I agree. Keeping the marriage strong can be difficult when children come along because they do require a lot of time and attention and I think when this balance gets totally out of whack, the marriage can suffer. I do think it's important to go on dates and spend time as husband/wife, which sometimes needs to be forced or scheduled until the kids get older. Marriage should be the most important relationship in your life, but to choose 'who' is 'most important' is more difficult to answer. We are the most important influence on the lives of our children and our love for them is unconditional, so the role of a parent is extremely important. But part of raising kids is showing them what a strong marriage looks like, so they will learn and grow from seeing a strong marriage within the home.


----------



## Blanca (Jul 25, 2008)

My mom always put her kids first, before the marriage and before her spouse. I think its one of the big reasons their marriage fell apart. so i agree with snix, marriage and spouse come first then kids.


----------



## broo (Feb 17, 2009)

Putting the marriage first IS putting the kids first. Divorces can absolutely destroy children, and even when they don't that child's risk in every bad factor from not learning to drug use to health problems to getting murdered in an alley goes up by about 300%. 

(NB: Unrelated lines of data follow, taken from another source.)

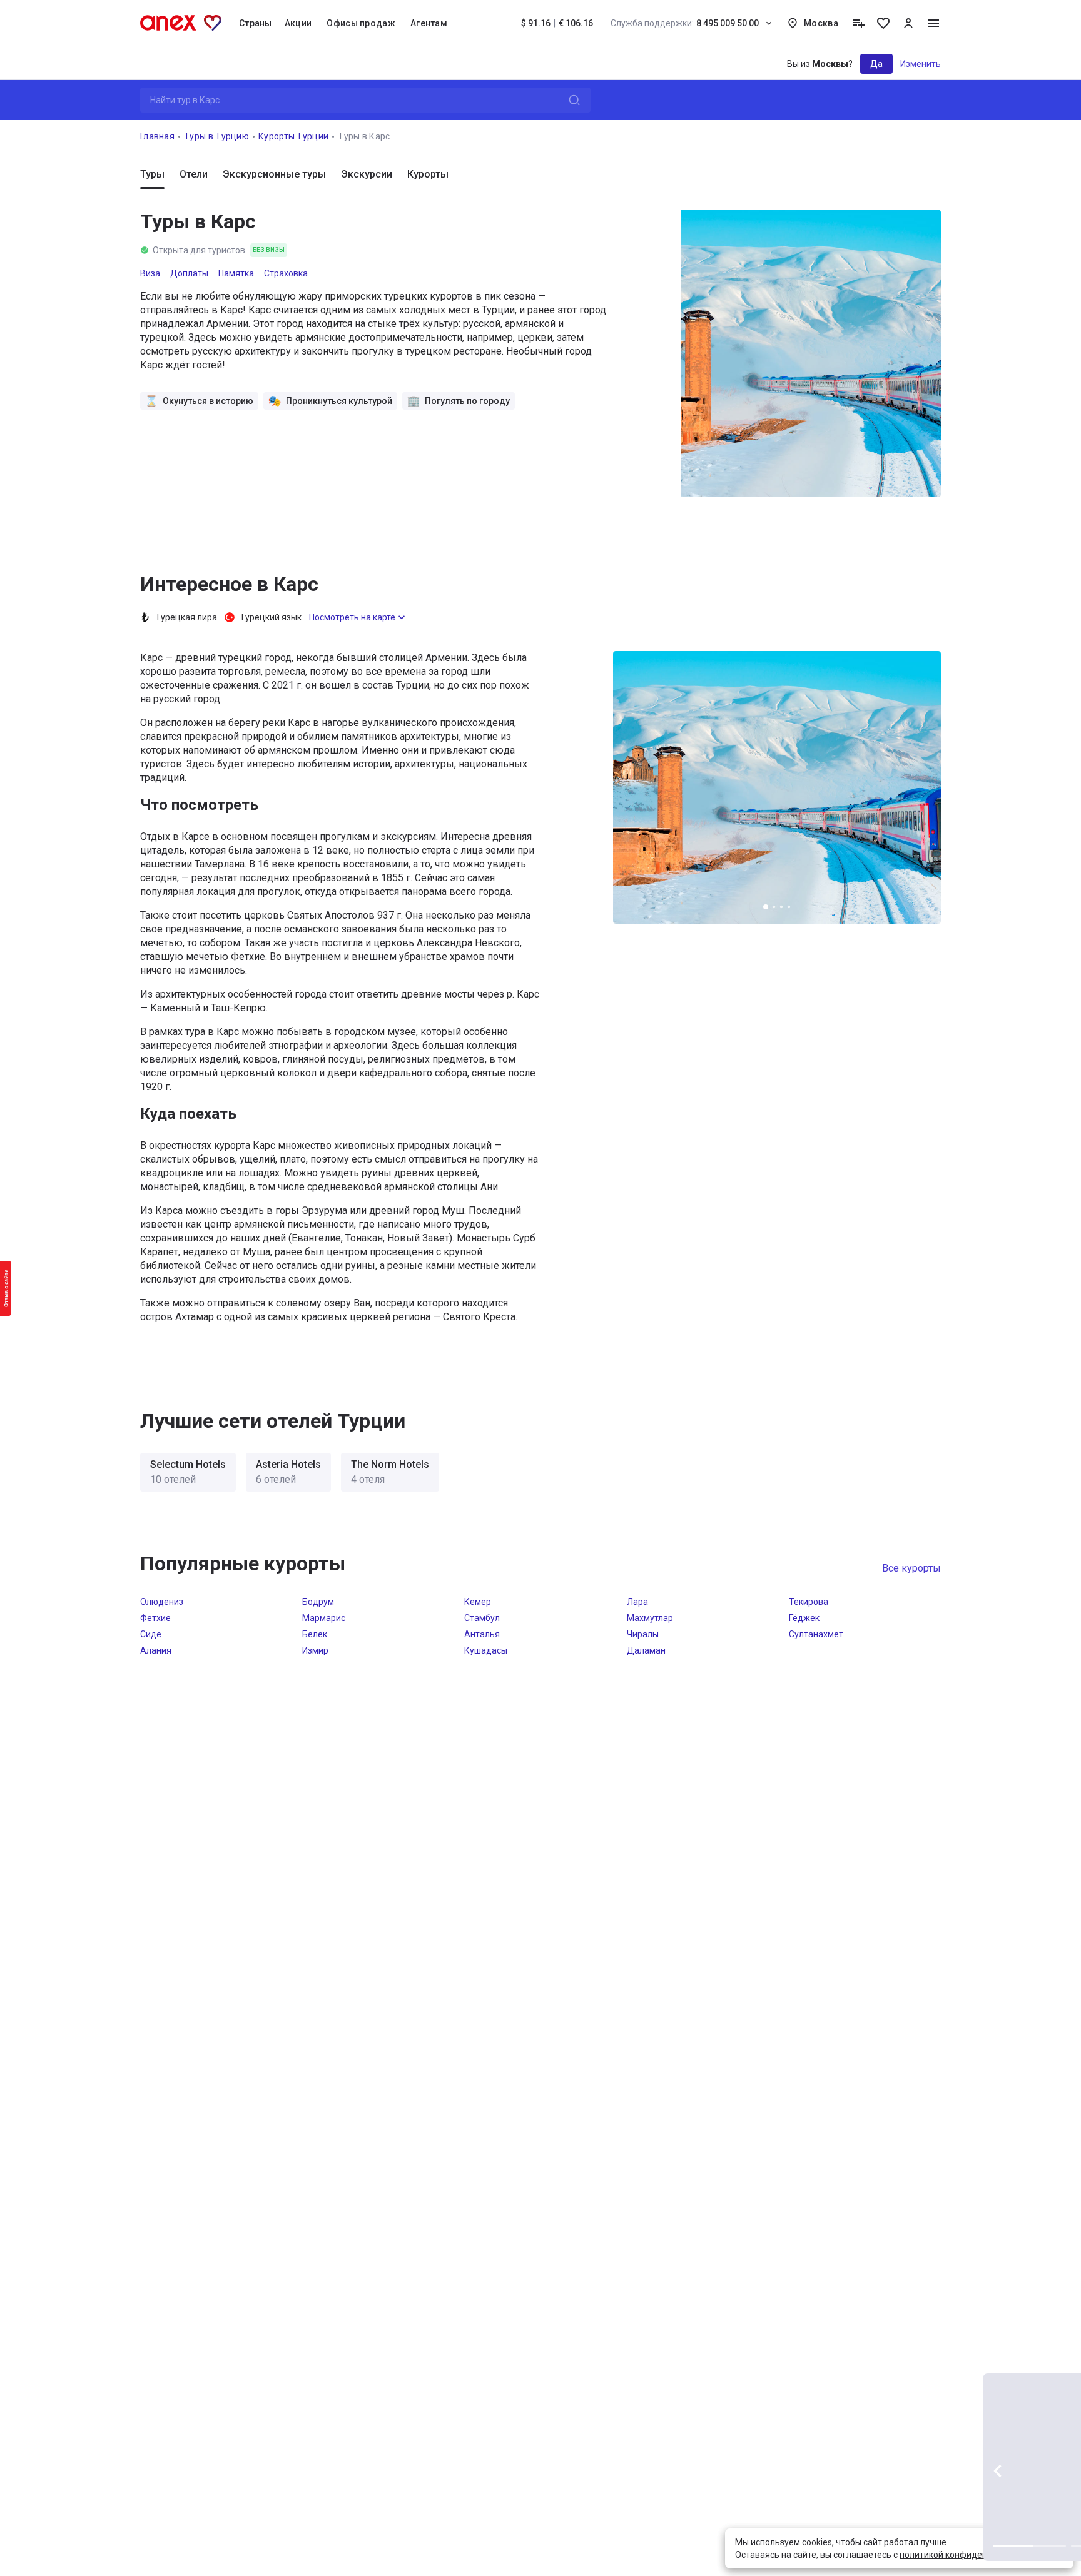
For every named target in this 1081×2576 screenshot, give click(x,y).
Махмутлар (650, 1618)
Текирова (808, 1602)
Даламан (646, 1650)
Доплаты (189, 273)
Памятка (236, 273)
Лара (637, 1602)
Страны (255, 23)
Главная (157, 136)
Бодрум (318, 1602)
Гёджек (804, 1618)
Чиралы (643, 1634)
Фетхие (155, 1618)
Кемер (477, 1602)
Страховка (286, 273)
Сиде (150, 1634)
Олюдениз (161, 1602)
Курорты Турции (293, 136)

You are better off locking your child in solitary for six months in Alcatraz than you are not working on your marriage. The damage from divorce is worse than most forms of sexual and physical abuse. The only way to put the kids first is to put the marriage first. Just imagine it this way: If you divorce you are affecting them in a worse way than a child molester would... You are worse than a child molester. 

Always put saving the marriage on the highest order of priority, even if it feels like you are neglecting the kids for a while. Nothing will compare to how neglected they feel after a divorce.


----------



## Jen (Feb 26, 2009)

I truly hate the "spouse vs. kids are more important" debate. Does one really have to be more important than the other? Would a good spouse ever put you in a position to choose one over the other? I can't think of a single circumstance in which that would happen in a good marriage. Kids are totally dependent; a grown spouse is not. Kids require constant attention, teaching, feeding, clothing, changing, watching, and help. Doesn't that inherently make them the more pressing obligation? On the other hand, they learn about relationships from their parents and are best served in a two parent home, so the marriage is incredibly important. They are two sides of one coin; one does not have to be more important than the other.

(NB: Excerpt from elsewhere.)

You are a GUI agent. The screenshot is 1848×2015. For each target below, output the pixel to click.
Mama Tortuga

To the OP, your wife will not say the words, "You are the most important person in my life." Okay, I get where that might make a person a little uncomfortable. However, does she do kind things for you? Consider your feelings? Tell you she loves you? Speak kindly of you? Actions speak louder than words. If she is a good wife, let the fact that she won't say the phrase go.


----------



## GAsoccerman (Mar 24, 2008)

Well I guess I see things differently.

I view marriage as "teamwork, a relationship of love" My wife and I are a team, neither are perfect, somedays are better then others, Somedays she does better then I do, someday I do better then she does.

But our Children come first. Everything we have and do is about our children, Our Careers are adjusted to their needs, we have two baseball teams, I coach Soccer, we run Girl scouts out of our house, any given weekend the whole neighborhood "clan" is at our hosue, about 12 kids.

I guess we had build a solid foundation that we do not need to be re-enforced. We work things out, we each work on things to help the other one out. I understand "who she is" without trying to change her, and SHE does not try and change me. we work off each others strength and weaknesses.

We do it for our children and our family.

For me, and I am sure for my wife, the children come first.


----------